What Happened
Gallup's latest research shows employee engagement has stalled at troublingly low levels across the workforce. The numbers point directly at one culprit: managers who are not connecting with their people in any meaningful way. This is not a benefits problem or a compensation problem. It is a communication problem sitting in plain sight, wearing a leadership title.
The Communication Angle
Here is what the Gallup data is actually telling us. When engagement tanks, the first thing most executives do is launch a survey, post the results on a slide deck, and call a town hall. They talk at people. They present. They broadcast. And then they wonder why nothing changes. That approach is the problem, not the solution.

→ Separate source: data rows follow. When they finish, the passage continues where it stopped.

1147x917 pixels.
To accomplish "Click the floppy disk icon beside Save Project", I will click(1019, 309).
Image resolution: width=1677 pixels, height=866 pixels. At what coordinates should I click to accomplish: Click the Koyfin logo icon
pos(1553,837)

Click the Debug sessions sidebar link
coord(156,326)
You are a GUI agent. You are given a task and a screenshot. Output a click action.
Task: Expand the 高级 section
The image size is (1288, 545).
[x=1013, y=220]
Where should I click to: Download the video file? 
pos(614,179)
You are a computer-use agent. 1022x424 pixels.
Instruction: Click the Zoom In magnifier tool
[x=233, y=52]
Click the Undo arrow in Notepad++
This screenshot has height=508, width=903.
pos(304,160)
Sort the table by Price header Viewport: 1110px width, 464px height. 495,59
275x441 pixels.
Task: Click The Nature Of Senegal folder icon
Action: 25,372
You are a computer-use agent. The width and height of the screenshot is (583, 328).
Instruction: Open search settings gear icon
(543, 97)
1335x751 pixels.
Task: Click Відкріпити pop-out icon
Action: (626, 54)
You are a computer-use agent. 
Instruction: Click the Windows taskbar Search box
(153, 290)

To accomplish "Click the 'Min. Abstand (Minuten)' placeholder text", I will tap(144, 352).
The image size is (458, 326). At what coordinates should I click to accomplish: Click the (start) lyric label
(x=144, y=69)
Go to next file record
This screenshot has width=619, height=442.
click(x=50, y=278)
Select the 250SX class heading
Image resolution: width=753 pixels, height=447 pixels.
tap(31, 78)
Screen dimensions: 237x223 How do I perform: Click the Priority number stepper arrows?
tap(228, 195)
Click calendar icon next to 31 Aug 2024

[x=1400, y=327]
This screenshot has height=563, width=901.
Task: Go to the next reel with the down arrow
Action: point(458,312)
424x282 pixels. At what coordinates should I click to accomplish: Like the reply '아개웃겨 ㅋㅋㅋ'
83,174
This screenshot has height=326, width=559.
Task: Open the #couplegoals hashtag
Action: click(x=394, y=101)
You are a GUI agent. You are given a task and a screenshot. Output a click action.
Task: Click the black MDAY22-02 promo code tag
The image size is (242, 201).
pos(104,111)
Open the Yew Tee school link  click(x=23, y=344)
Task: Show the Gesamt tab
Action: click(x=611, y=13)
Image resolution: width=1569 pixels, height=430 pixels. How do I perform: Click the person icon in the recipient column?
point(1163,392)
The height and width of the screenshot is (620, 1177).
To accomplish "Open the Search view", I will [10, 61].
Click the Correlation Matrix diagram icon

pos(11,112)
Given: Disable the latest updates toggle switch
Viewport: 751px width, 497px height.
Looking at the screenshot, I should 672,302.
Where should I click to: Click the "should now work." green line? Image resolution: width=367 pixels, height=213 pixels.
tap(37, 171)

The core failure here is directional. Most managers communicate in one direction: down. They issue updates, explain decisions, and announce changes. What they almost never do is create the conditions for real two-way dialogue. And before you say "but we have open-door policies," let me stop you. An open door is not a conversation. It is a piece of furniture. Engagement dies in the silence between announcements.
The specific communication breakdown Gallup keeps documenting comes down to frequency and specificity. Managers who actually move engagement numbers talk to their people regularly, not quarterly. And when they talk, they get specific. Not "how's everything going?" but "what's one thing slowing you down right now that I could actually fix?" The difference between those two questions is the difference between a shrug and a real answer. One invites performance, the other invites politeness.
There is also a deeper issue around acknowledgment. People do not leave jobs. They leave managers who make them feel invisible. The communication fix here is not complicated, but it requires intention. Recognition has to be specific and timely. "Good work this quarter" lands like a form letter. "The way you handled that client call on Tuesday changed the outcome of that deal" lands like respect. Specificity is what turns words into motivation.
Leaders who are reading engagement scores as an HR metric are already behind. Engagement scores are communication report cards. Low scores mean your people are not hearing what they need to hear, and they are not being heard at all.
This is exactly the kind of scenario I break down in Say It Right Every Time. The chapter on high-stakes conversations gives you a framework for shifting from broadcasting to actually connecting, because the words you choose in a one-on-one either build trust or quietly erode it, and most managers have no idea which one they are doing.
Key Takeaway
Before your next one-on-one with a direct report, write down one specific thing they did recently that had a real impact, name the exact moment, and say it out loud in the first two minutes of the meeting. Not as a warm-up. As the point. Do this consistently for 30 days and watch what happens to the energy in your team.